Friday, September 20, 2013

Meandering Back Down Memory Lane

Abang asked me the other day, how can I be so patient with Adik when she is in her High-high-blue mode? I replied, I have dealt with Mom’s High-high-blue mode since I was born, and Adik has not reached Mom’s PhD level yet. I don’t know ever since I was old enough to be left alone and take care of Mom for short period, dad has trusted me to be able to handle Mom’s peculiarities. Adik being daddy’s pet back then is almost always with dad on location when he is shooting nearby, (if he were outstation, he would drag all of us of course), so I was left with Mummy. On most occasions Mom was healthy and aware, but there were occasions when I was left with Mom when she was not well. I still remember 9 year old me, trying to convince Mom she can’t go out of the house wearing nothing, and then trying to tell her actually Daddy said we are not to go out at all until dad comes home.

All my life, my first purpose was to look after Mom, then everything else. It comes to me like second nature that I don’t even have to shift behavior when Mom is sick, so when it came to Adik, even though she is harder to control because she is so much more stubborn than Mom, I don’t bat an eyelash.
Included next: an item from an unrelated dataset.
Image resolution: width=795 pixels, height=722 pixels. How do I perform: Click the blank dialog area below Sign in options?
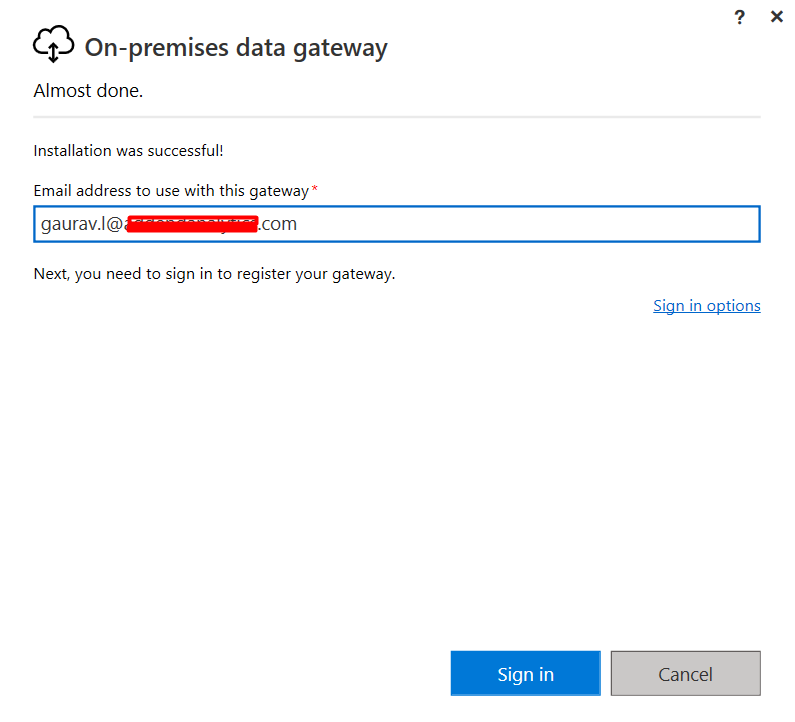point(396,477)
Whenever Mom was sick, she always prefer me to be there for her, maybe because she get so use to me being there, or maybe because I have a softer touch than Dad and Adik. It seems true with Adik now too, she prefers how I am with her when she is sick rather than Dad and Abang. I still remember when I went to university; I will call home every day, just to check that Mummy is ok, that all is fine at home. People in my residential college noticed this habit of mine and they were speculating if I have a boyfriend, one brave soul actually asked me directly, who was I calling every day. When I told her my mom, she looked at me incredulously.

When I received my teaching posting to Sarawak, Mummy was warded in the psychiatric ward in Hospital Kuala Lumpur (HKL). She asked for me every day, not wanting anyone else to visit her. I tried telling her I had to go to Sarawak, but she couldn’t understand. When I was getting on the plane, I cried my hardest, because I was leaving my sick Mom and my two year old brother (whom I have raised since he was a baby) behind. The reason I rejected the posting after I arrived in Kuching was the realization that I couldn’t in good conscience just leave these two people I love behind. So when a friend who had the same posting I had, angrily telling me at our graduation that Kapit was a big city, I was taken aback, speechless, but then I realize not a lot of my friends know my family situation. That incident reminds me to never judge without knowing all the facts.


When Mom passed away, one of the texts I sent to a close friend, was a question, who do I take care of now? I really felt a loss; I was so use to looking after Mummy that when she was gone I felt purposeless, that my life had no meaning. But of course soon it was obvious that I still had the rest of the family to take care of, but it was just not the same, not to the same intense degree like it was with Mom. So I guess that is about it today, I don’t know why, but maybe visiting Adik in the same ward Mom was in nowadays, stirred up old memories.